▶ _Stated problem_
Copy the data below verbatim, starting at its first line and ending with the line that contains "pyautogui.click(x=39, y=825)", including that line.

▶ _The records_

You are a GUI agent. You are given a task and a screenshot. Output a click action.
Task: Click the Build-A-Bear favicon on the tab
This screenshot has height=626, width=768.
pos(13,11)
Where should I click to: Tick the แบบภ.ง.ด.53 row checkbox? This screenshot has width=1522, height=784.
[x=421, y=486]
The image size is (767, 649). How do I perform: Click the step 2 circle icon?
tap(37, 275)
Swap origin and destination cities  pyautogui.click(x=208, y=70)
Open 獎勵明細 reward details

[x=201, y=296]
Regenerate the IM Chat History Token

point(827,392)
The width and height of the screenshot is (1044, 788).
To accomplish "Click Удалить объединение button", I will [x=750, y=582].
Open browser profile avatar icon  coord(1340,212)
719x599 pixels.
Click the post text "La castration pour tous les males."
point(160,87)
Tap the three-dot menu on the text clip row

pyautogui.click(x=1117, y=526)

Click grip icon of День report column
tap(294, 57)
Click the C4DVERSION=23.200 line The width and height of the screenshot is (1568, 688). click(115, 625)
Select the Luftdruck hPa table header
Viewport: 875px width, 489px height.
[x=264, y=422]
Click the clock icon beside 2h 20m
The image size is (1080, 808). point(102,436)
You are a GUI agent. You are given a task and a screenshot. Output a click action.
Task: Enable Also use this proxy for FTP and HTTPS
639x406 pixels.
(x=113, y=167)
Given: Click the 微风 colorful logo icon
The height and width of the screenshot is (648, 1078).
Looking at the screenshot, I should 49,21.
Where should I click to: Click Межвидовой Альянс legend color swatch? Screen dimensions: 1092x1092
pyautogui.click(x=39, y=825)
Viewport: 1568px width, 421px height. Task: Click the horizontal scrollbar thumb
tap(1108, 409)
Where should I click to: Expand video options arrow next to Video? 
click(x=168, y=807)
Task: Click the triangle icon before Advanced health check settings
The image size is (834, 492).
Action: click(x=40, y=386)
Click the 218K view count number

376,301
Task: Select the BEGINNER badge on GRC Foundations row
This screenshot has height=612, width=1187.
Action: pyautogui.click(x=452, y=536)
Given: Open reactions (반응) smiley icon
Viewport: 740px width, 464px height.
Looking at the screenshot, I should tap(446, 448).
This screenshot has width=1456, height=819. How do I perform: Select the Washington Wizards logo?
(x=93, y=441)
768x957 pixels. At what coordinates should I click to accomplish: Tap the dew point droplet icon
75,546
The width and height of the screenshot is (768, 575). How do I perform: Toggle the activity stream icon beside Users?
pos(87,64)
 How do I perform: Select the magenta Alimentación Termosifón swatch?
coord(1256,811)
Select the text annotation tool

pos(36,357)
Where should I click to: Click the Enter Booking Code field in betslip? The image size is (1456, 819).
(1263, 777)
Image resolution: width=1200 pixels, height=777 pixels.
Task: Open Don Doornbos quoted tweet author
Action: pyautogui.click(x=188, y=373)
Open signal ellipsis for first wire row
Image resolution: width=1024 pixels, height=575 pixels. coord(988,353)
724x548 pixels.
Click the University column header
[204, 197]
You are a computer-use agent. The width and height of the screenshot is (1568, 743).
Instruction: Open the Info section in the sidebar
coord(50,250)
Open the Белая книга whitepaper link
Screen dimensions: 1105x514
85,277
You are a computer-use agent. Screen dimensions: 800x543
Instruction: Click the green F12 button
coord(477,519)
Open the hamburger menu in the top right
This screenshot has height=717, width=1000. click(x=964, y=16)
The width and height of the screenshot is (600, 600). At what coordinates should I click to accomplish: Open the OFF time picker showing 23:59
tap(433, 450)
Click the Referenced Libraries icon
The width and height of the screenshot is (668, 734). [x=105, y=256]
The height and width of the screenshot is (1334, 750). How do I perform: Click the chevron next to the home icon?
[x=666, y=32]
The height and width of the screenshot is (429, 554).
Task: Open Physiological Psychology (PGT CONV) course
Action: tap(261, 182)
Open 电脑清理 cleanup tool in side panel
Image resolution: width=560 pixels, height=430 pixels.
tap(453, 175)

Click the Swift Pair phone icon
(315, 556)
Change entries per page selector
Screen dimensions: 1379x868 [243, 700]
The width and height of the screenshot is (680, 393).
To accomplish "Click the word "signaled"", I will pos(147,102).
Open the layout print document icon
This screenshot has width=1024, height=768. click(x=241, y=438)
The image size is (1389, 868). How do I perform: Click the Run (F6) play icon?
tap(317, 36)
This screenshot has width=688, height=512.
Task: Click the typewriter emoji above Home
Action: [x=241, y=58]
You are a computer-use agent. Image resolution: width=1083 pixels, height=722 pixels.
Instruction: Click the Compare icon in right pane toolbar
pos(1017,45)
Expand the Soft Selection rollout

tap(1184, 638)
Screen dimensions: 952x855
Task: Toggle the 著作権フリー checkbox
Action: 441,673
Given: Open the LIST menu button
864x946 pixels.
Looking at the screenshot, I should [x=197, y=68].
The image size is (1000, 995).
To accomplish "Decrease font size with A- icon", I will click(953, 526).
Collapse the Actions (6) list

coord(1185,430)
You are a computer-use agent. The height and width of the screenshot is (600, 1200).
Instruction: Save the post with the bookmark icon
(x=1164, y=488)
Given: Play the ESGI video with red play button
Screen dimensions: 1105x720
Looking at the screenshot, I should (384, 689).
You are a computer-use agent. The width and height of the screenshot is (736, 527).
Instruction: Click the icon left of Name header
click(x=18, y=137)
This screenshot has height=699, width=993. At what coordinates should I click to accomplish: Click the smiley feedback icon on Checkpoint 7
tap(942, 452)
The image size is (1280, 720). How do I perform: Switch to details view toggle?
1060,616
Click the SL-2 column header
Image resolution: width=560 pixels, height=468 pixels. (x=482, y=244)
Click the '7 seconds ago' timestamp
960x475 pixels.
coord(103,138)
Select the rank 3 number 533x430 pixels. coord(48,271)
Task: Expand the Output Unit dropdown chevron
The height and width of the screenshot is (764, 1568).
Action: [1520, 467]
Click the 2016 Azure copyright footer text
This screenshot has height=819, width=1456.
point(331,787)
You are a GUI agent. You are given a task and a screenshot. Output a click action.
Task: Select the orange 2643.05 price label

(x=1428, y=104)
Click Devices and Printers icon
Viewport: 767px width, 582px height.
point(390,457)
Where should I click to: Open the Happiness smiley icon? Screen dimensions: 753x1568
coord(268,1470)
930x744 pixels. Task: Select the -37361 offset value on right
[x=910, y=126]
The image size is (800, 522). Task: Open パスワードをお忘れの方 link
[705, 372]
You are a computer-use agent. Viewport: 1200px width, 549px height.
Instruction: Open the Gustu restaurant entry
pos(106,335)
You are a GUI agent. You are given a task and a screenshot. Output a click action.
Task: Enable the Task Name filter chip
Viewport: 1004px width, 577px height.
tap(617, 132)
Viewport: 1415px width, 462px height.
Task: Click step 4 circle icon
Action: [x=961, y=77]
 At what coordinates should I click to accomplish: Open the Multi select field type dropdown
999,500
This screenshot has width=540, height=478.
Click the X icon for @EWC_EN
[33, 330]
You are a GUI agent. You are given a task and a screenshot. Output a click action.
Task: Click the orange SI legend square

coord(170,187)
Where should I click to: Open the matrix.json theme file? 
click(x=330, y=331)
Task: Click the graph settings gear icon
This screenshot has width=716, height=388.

▶ _The result_
You are a GUI agent. You are given a task and a screenshot. Output a click action.
Task: Click the Build-A-Bear favicon on the tab
This screenshot has height=626, width=768.
pos(13,11)
Where should I click to: Tick the แบบภ.ง.ด.53 row checkbox? This screenshot has width=1522, height=784.
[x=421, y=486]
The image size is (767, 649). How do I perform: Click the step 2 circle icon?
tap(37, 275)
Swap origin and destination cities  pyautogui.click(x=208, y=70)
Open 獎勵明細 reward details

[x=201, y=296]
Regenerate the IM Chat History Token

point(827,392)
The width and height of the screenshot is (1044, 788).
To accomplish "Click Удалить объединение button", I will [x=750, y=582].
Open browser profile avatar icon  coord(1340,212)
719x599 pixels.
Click the post text "La castration pour tous les males."
point(160,87)
Tap the three-dot menu on the text clip row

pyautogui.click(x=1117, y=526)

Click grip icon of День report column
tap(294, 57)
Click the C4DVERSION=23.200 line The width and height of the screenshot is (1568, 688). click(115, 625)
Select the Luftdruck hPa table header
Viewport: 875px width, 489px height.
[x=264, y=422]
Click the clock icon beside 2h 20m
The image size is (1080, 808). point(102,436)
You are a GUI agent. You are given a task and a screenshot. Output a click action.
Task: Enable Also use this proxy for FTP and HTTPS
639x406 pixels.
(x=113, y=167)
Given: Click the 微风 colorful logo icon
The height and width of the screenshot is (648, 1078).
Looking at the screenshot, I should 49,21.
Where should I click to: Click Межвидовой Альянс legend color swatch? Screen dimensions: 1092x1092
pyautogui.click(x=39, y=825)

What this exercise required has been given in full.